Malgré ses efforts soutenus depuis 25 ans, la BÀL continue d’être le témoin au quotidien de jeunes qui sortent de l’école avec des problèmes importants en lecture et en écriture, problèmes déjà identifiés dès le premier cycle du primaire. Depuis ses débuts, notre organisme tente, par différentes actions, soit par l’intervention, soit la recherche, ou encore la concertation dans le milieu, de briser ce cycle de l’analphabétisme. Ces différentes actions se sont avérées incomplètes et insatisfaisantes. De plus, les moyens entrepris par différents acteurs en prévention de l’analphabétisme demeurent également limités étant donné le nombre toujours important de jeunes qui sortent de l’école avec des difficultés majeures en lecture et en écriture.
La Boîte à lettres constate que les coûts humains et sociaux reliés à l’analphabétisme sont trop élevés pour n’intervenir qu’en aval de ce phénomène social. En effet, les jeunes qui passent par notre organisme proviennent de milieux défavorisés sur le plan économique, social et culturel. Leur vie familiale et scolaire a été trop souvent semée d’embûches, et ils se retrouvent jeunes adultes en détresse psychologique, isolés et exclus de la société.
La société québécoise ne peut accepter qu’une partie importante de ses jeunes ne puissent participer de façon active à la vie de la société. Elle ne peut accepter les conséquences de l’analphabétisme sur les conditions de vie de ses jeunes et sur l’accroissement des coûts sociaux qu’elles engendrent.
Nos 25 ans d’expérience auprès des jeunes de la Boîte à lettres nous ont amené des réponses afin d’agir en amont de cette problématique sociale. La BÀL veut contribuer, à sa façon, à résister à l’échec scolaire en prévenant l’analphabétisme, la lecture et l’écriture étant au cœur des apprentissages faits à l’école.
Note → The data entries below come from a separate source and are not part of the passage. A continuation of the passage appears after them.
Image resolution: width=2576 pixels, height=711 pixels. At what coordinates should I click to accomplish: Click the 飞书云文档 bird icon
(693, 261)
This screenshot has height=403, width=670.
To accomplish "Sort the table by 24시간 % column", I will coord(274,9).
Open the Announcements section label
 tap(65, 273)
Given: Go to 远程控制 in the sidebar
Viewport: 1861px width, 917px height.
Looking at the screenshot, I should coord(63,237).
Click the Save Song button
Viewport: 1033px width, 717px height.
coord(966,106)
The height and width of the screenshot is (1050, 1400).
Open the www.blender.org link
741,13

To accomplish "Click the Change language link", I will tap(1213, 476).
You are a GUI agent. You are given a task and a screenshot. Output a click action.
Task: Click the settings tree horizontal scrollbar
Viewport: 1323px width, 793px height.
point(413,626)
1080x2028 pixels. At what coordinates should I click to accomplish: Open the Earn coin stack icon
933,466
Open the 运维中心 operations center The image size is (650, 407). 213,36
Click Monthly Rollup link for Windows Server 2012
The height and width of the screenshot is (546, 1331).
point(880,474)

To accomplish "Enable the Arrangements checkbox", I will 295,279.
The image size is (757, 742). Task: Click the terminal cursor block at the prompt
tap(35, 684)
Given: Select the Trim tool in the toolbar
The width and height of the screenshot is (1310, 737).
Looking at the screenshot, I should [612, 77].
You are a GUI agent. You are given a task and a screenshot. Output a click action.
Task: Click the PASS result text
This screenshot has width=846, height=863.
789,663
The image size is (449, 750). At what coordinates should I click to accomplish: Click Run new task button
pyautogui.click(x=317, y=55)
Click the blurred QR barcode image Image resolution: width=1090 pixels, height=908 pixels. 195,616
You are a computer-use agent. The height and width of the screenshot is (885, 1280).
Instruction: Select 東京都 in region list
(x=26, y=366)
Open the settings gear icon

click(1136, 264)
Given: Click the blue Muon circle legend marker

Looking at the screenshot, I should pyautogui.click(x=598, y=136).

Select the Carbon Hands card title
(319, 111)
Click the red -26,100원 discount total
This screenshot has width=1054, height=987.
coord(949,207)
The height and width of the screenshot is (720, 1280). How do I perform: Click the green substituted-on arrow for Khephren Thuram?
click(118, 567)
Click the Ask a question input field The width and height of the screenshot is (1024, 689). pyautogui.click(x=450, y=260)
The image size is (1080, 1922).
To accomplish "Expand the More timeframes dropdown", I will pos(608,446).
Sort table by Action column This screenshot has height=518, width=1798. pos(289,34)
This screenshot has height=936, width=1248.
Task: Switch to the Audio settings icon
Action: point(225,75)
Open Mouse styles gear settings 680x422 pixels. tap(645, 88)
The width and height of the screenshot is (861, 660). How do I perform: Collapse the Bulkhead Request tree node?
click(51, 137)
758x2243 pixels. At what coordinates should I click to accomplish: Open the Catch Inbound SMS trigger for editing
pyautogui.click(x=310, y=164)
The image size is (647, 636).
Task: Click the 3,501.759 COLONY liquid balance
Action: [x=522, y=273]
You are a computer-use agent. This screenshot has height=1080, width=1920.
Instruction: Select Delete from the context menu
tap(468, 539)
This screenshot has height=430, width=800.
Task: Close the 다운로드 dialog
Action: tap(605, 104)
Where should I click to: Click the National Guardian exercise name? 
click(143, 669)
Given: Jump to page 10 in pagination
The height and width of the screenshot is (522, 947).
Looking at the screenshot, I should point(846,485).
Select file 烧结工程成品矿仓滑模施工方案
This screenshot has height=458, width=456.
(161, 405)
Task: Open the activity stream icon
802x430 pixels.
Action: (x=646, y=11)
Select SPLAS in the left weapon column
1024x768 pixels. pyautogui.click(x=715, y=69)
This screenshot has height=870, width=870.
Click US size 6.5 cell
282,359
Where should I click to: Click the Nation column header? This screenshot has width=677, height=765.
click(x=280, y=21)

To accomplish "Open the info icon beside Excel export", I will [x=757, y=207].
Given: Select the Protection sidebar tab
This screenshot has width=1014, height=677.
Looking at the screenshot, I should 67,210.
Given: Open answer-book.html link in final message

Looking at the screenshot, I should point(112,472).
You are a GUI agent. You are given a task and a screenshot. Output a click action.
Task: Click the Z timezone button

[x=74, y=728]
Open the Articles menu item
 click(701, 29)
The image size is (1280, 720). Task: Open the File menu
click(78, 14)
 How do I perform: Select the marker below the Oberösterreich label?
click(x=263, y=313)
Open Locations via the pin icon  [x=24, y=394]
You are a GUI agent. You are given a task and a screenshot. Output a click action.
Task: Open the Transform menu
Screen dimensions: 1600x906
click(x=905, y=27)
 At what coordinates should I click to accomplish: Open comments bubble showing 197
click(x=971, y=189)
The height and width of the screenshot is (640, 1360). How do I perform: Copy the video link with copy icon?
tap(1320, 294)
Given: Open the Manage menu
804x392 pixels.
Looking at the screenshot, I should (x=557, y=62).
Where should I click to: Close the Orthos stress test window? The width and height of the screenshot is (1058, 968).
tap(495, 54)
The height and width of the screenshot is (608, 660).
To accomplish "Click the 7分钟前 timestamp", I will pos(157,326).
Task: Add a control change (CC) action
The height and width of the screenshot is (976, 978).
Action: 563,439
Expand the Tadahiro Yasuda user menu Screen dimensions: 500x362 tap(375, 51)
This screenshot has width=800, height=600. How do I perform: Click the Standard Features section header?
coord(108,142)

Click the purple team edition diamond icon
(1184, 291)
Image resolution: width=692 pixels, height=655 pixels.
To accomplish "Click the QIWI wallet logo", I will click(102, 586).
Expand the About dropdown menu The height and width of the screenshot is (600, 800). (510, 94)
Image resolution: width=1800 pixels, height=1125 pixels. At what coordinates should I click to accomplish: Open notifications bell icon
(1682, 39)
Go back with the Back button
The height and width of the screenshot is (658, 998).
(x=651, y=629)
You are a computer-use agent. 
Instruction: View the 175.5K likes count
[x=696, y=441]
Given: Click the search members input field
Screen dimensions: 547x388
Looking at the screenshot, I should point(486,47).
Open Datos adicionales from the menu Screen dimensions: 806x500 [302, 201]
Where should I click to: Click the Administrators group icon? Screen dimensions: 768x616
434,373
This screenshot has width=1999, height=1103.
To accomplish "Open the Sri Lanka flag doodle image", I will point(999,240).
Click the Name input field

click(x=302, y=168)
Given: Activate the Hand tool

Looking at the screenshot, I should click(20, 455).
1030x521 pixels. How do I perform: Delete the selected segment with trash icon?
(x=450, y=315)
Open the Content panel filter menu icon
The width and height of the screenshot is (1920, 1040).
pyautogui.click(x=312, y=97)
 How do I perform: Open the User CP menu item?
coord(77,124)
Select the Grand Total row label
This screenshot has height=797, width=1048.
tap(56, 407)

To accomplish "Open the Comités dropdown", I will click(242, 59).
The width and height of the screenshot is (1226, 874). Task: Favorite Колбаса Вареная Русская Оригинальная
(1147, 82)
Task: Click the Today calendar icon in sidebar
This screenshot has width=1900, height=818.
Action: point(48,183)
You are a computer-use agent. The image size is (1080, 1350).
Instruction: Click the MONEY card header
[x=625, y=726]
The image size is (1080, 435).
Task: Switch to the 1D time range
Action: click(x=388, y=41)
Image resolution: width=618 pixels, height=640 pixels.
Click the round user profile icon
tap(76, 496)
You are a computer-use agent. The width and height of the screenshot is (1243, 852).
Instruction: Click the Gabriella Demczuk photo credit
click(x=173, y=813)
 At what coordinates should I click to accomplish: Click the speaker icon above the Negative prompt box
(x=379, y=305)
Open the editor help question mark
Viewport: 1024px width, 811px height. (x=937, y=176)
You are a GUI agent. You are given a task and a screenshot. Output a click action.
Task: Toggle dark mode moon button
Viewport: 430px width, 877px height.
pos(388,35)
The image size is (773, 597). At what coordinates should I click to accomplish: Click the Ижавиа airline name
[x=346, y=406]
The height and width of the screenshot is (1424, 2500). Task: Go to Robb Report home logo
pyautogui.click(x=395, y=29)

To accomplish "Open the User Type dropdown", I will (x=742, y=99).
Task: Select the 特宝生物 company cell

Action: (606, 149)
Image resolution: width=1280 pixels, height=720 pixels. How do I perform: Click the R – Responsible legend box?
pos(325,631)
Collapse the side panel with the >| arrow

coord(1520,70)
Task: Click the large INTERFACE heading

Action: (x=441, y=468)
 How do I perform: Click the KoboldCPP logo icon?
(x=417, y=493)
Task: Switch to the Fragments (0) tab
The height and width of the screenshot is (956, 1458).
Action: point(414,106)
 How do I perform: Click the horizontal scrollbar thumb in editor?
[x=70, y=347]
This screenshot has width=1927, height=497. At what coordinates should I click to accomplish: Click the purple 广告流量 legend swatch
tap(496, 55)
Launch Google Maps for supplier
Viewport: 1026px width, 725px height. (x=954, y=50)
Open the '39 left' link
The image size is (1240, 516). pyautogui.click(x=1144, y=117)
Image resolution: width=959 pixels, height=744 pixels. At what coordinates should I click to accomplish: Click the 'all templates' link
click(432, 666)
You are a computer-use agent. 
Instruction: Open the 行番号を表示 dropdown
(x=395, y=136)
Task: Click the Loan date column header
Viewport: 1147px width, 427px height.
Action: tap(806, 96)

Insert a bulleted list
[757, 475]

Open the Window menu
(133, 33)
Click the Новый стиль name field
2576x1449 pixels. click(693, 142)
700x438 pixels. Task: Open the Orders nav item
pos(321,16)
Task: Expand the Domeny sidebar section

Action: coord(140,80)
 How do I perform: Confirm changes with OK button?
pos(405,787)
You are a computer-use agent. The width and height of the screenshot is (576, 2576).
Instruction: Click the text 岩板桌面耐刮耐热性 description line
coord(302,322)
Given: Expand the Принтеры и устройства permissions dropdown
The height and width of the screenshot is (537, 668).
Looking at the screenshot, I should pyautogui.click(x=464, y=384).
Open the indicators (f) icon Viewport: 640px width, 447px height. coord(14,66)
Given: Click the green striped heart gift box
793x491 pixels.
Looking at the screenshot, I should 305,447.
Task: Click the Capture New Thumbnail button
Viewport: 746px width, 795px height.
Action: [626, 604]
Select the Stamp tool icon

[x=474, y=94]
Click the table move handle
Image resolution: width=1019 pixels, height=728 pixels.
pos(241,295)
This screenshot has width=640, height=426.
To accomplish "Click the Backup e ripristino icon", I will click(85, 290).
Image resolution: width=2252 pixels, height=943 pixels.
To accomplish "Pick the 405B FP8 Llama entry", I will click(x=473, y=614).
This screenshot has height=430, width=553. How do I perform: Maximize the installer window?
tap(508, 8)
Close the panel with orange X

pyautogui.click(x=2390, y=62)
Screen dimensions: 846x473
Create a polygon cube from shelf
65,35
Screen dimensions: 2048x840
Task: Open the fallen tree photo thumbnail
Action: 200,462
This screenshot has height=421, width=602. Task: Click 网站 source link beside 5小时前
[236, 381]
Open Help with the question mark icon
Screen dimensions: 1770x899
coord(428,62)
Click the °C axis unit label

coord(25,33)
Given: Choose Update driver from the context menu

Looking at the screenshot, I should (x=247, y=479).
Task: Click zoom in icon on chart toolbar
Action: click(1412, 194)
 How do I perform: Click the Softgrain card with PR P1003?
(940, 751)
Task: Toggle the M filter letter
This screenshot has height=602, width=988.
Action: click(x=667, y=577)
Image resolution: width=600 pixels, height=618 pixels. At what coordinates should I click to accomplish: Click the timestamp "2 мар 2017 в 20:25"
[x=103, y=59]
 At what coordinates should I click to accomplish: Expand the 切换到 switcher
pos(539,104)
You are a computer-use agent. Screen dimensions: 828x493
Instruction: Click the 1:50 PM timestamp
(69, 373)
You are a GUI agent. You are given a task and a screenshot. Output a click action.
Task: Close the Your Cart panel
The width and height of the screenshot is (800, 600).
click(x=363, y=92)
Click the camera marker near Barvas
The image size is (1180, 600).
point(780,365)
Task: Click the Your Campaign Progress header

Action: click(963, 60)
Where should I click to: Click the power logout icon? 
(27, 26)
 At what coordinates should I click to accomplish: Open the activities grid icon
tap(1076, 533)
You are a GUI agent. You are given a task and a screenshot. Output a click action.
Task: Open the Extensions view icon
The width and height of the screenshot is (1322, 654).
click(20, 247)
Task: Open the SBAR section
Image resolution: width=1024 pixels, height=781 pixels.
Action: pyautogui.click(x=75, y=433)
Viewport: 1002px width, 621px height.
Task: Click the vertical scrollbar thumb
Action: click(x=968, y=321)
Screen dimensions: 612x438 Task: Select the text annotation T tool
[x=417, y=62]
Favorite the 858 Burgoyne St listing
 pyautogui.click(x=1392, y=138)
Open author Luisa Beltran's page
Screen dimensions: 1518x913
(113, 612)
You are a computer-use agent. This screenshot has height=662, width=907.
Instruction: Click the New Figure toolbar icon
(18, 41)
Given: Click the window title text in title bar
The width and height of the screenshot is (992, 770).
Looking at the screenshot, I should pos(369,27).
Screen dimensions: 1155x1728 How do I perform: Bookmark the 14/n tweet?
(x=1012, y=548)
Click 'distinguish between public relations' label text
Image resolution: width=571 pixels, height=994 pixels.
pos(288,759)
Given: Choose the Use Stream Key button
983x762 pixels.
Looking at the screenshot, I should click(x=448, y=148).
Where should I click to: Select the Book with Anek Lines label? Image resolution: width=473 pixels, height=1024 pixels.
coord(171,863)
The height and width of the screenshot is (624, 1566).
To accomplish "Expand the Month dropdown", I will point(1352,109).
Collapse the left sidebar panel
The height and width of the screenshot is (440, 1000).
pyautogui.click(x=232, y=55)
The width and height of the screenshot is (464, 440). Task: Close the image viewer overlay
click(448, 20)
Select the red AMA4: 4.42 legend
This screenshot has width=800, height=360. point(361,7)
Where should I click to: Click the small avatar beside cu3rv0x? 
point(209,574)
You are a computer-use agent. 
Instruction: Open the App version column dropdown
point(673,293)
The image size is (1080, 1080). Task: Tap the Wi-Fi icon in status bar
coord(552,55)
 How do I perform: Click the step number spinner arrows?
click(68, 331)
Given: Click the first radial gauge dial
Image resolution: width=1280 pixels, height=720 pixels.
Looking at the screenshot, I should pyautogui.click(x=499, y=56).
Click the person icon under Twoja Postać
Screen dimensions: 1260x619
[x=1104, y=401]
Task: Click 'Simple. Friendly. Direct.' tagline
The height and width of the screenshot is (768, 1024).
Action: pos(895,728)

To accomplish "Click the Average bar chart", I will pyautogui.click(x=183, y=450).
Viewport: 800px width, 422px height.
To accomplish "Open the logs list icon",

De plus, elle souhaite établir un dialogue avec les différents acteurs du milieu de l’éducation afin de parvenir avec eux, en combinant les expériences respectives de chacun, à diminuer le taux d’analphabétisme et à accompagner les jeunes afin de les aider à s’épanouir, à s’émanciper et à participer à une société plus juste et équitable.